Industry Applications
By enforcing structure and applying iterative extraction, enterprises can confidently convert unstructured content into structured, automation-ready data across many industries:
- Healthcare → Populate clinical forms from discharge summaries
- Finance → Extract regulatory data from reports
- Insurance → Summarize claim details from policy text
- Logistics → Capture shipment data from packing slips

Figure 5: Document data extraction automates workflows across multiple industries
The result is both reliable and scalable AI automation — ready for integration with Power Apps, Power Automate, or Azure Data Factory pipelines.
Summary
By combining chunked processing, strict schema enforcement with structured outputs, and update-on-change logic, Azure OpenAI can reliably turn unstructured documents into clean, automation-ready data. This pattern reduces hallucinations, preserves field integrity, and scales across diverse domains like legal, healthcare, finance, insurance, and logistics[2].

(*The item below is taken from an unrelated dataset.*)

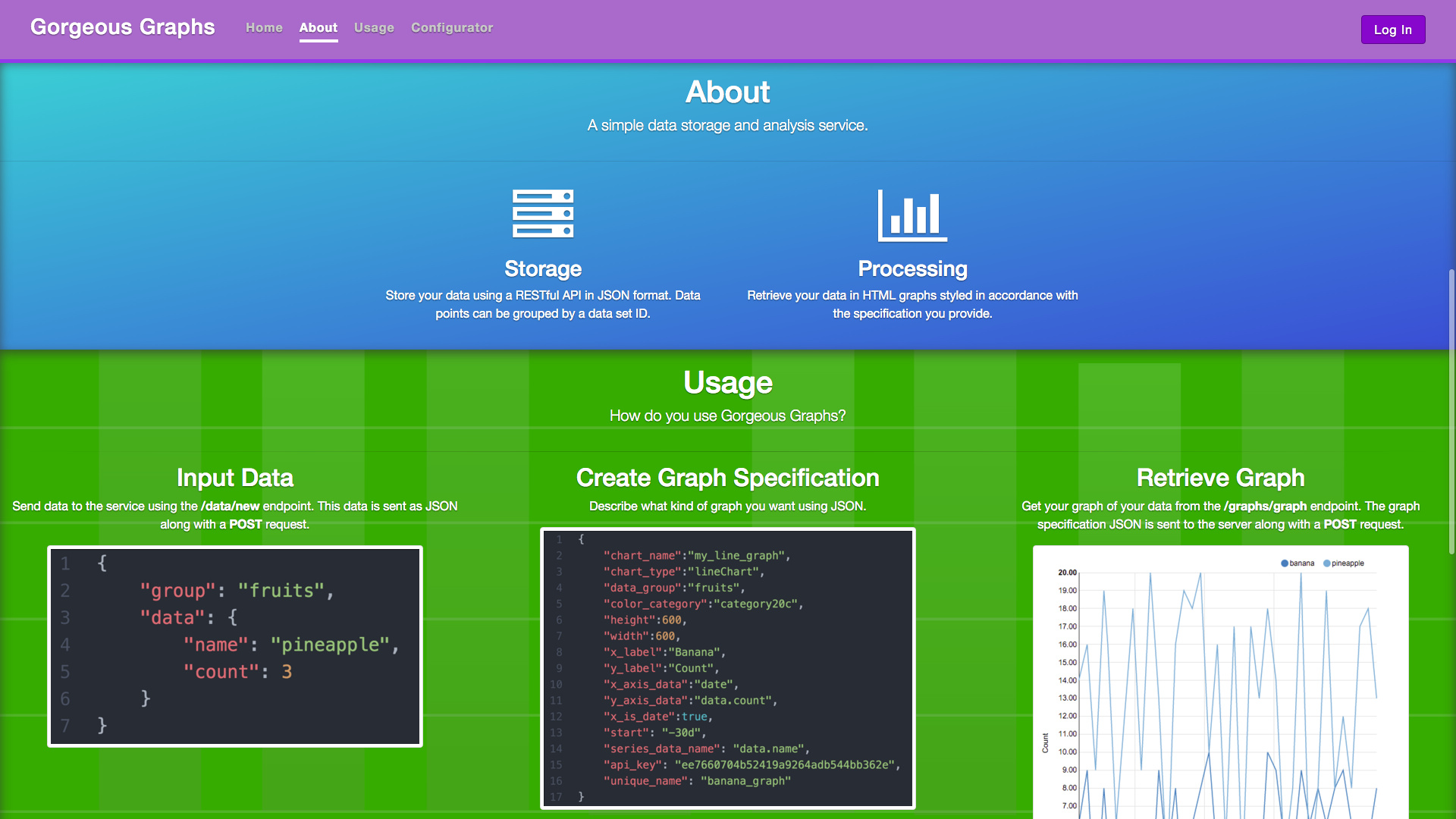Click the Input Data JSON code block
This screenshot has height=819, width=1456.
(235, 646)
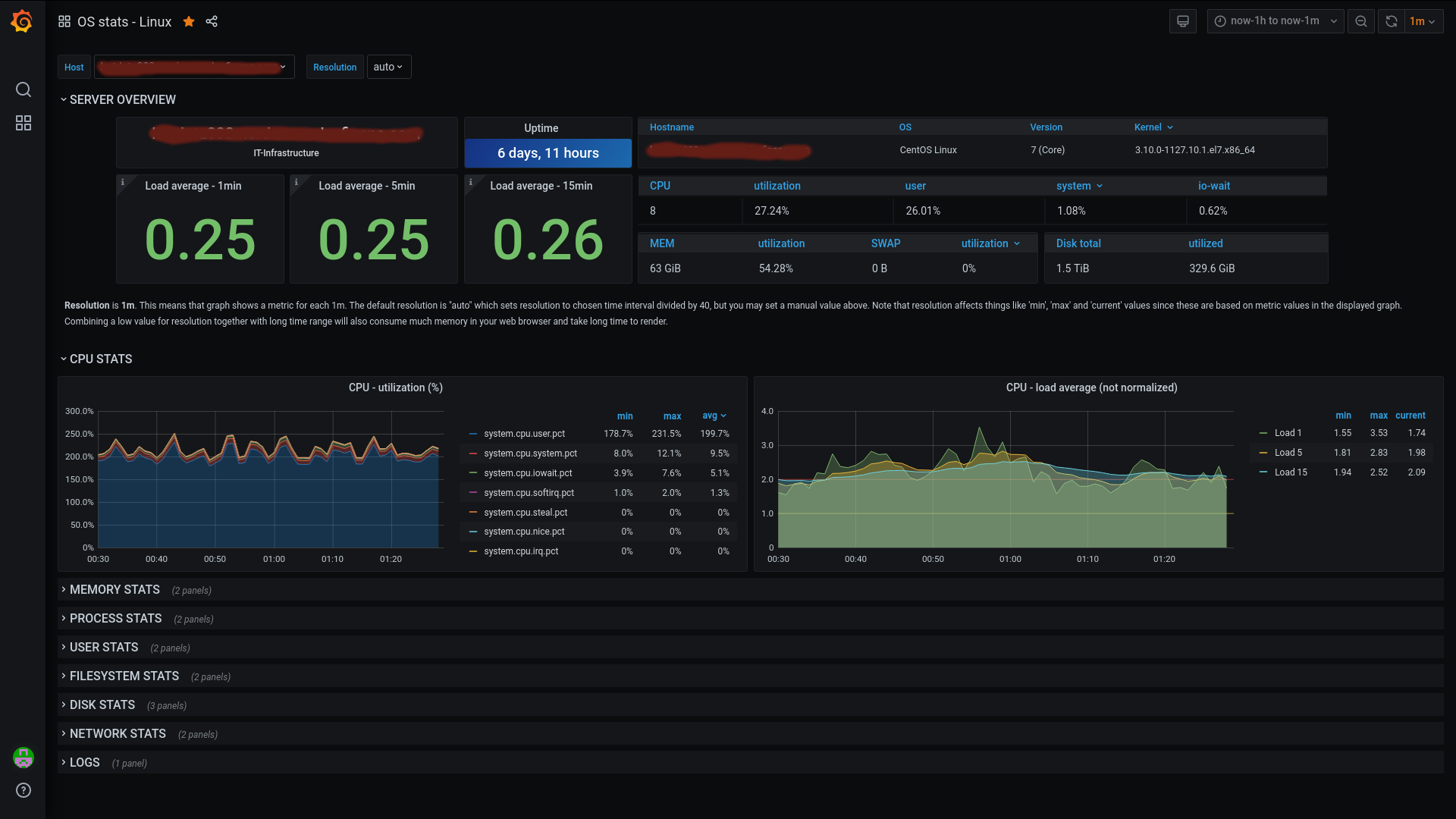
Task: Expand the MEMORY STATS row
Action: [115, 590]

The key to success is recognizing that structure is not a limitation — it's a guarantee. When you enforce rigid schemas at the model response level, you eliminate entire categories of errors that plague free-form extraction approaches.


Conclusion
Structured extraction is no longer just a research problem — it is a practical, production-ready capability when implemented with the right architectural patterns on Azure OpenAI[2].
Teams that invest in schema-first design, intelligent chunking, and iterative refinement unlock trustworthy data flows that feed downstream workflows, analytics, and decision-making with minimal manual intervention.
Whether you're processing legal contracts, insurance claims, financial statements, or logistics documents, the three-pillar approach outlined here provides a proven path to reliable, scalable, and maintainable automation.
The future of enterprise document processing is structured. Azure OpenAI makes it achievable today.